The result is the following (excerpt directly from the output in the generated file feedback_data):
Parallel conjunction: ( create_graph(EList_81, Graph_81) & dijkstra(Graph_81, VList, Map, PreMap_81, DistMap_81) & euler_edge_list(VList, MaxX, MaxY, V_33, EList_82) & create_graph(EList_82, Graph_82) & dijkstra(Graph_82, VList, Map, PreMap_82, DistMap_82) & euler_edge_list(VList, MaxX, MaxY, V_34, EList_83) & create_graph(EList_83, Graph_83) & dijkstra(Graph_83, VList, Map, PreMap_83, DistMap_83) )
Using the 'time' tool to measure the CPU usage, we get the following report on a laptop with dual core i5:
5.85user 0.07system 0:03.15elapsed 188%CPU (0avgtext+0avgdata 97480maxresident)
This means, that we get almost full dual core use, without any additional work on code!
While this feature is still experimental, and the authors will be the first to tell you that there are still some problems with it, the fully declarative nature of Mercury and the vast amount of research already make automatic parallelization available today for many programs!
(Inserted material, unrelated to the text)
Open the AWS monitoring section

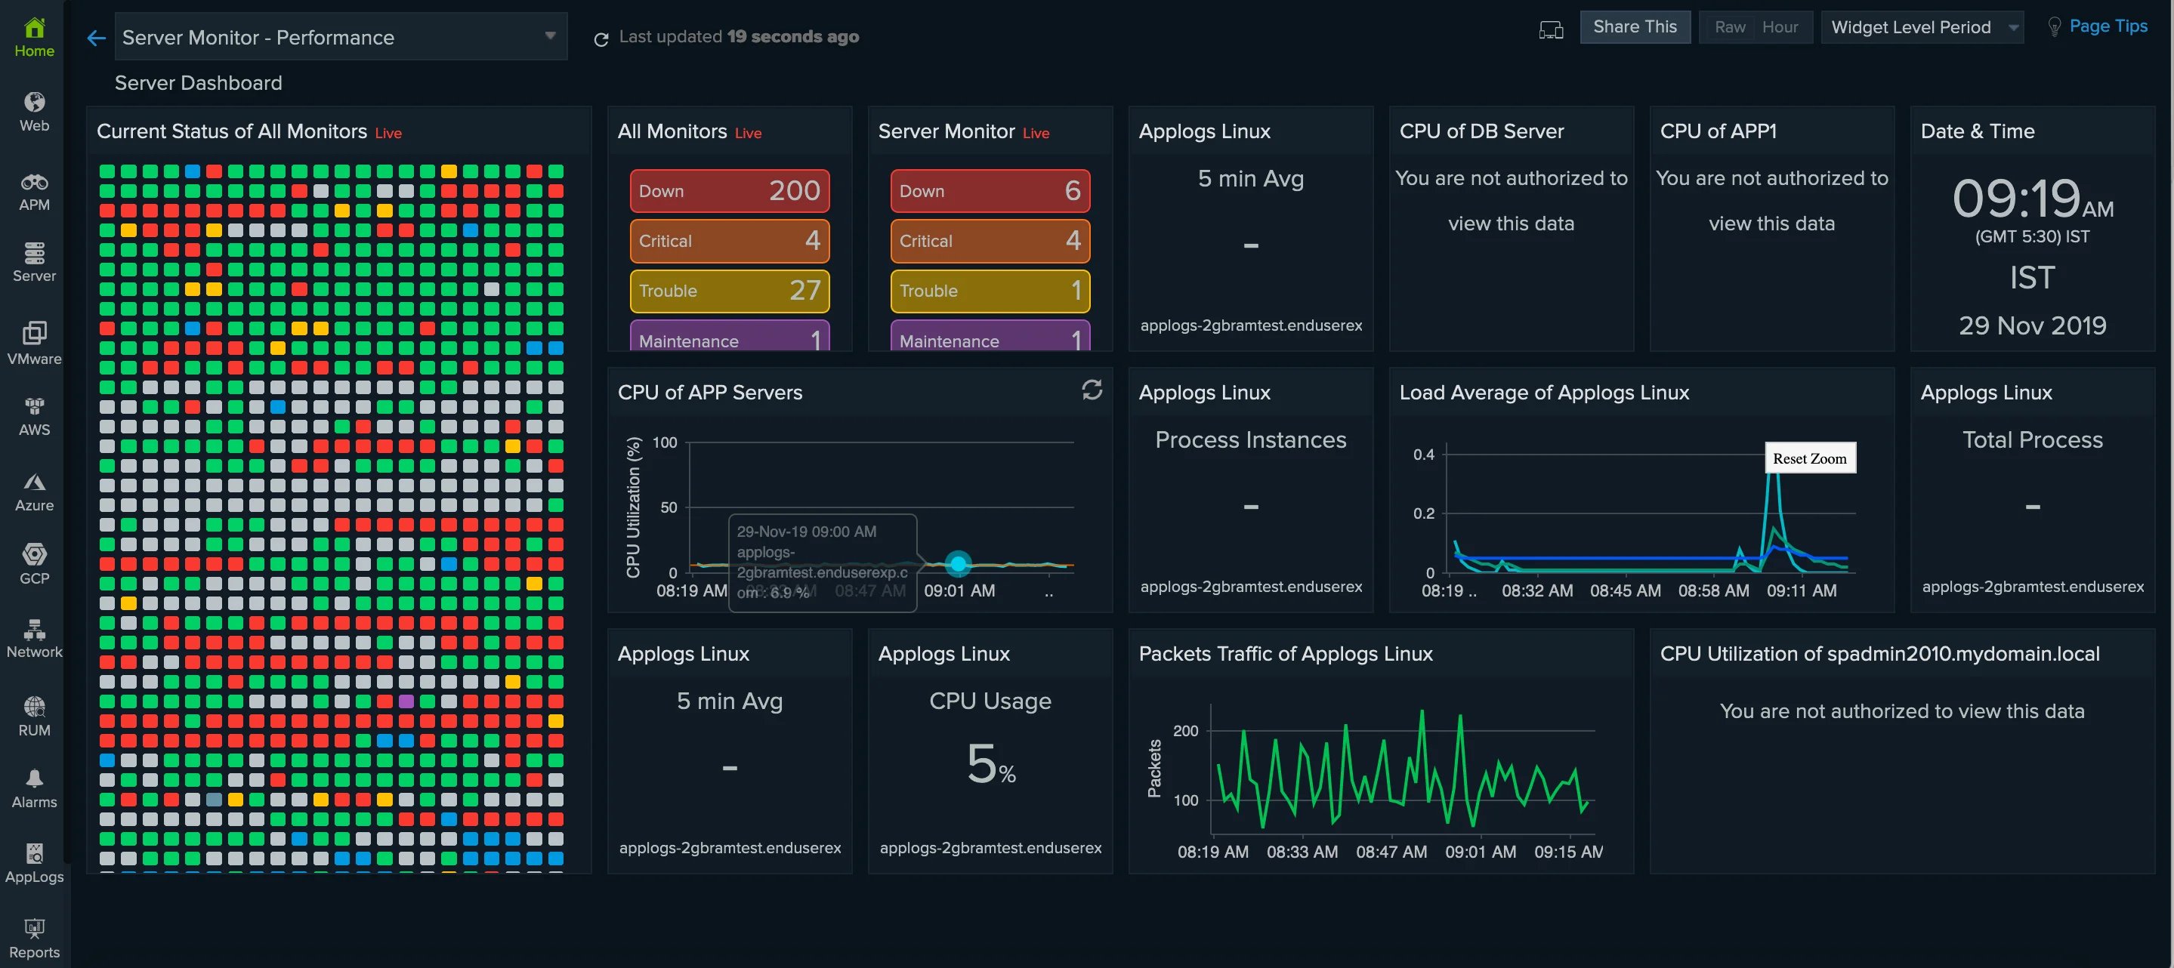(34, 415)
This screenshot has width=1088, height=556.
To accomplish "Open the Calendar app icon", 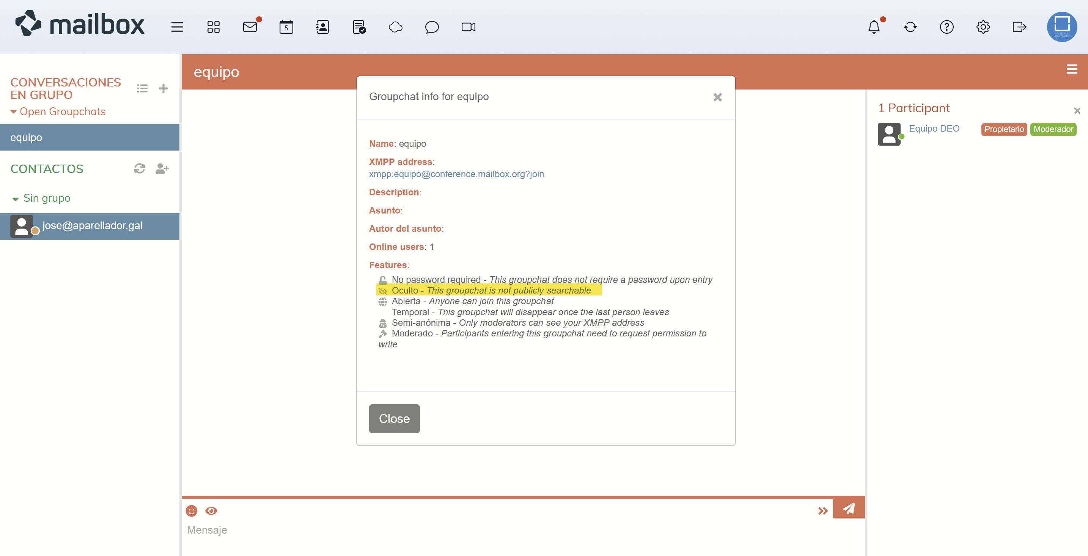I will pyautogui.click(x=286, y=27).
There are limitations of course: it applies only to deterministic predicates, the quality of the result depends on a well chosen, representative input and the program used to profile uses more RAM. Also, the parallelization potential in the example given is quite obvious while s.th. like the Karatsuba multiplication, where recursive calls can be parallelized, is not automatically parallelizable now, as this would require changing the code.
Nevertheless, the authors solved many of the practical problems with automatic parallelization. Using this feature and reporting any problems to the Mercury team will certainly help to turn this into a robust feature which may also be included in more mainstream languages one day.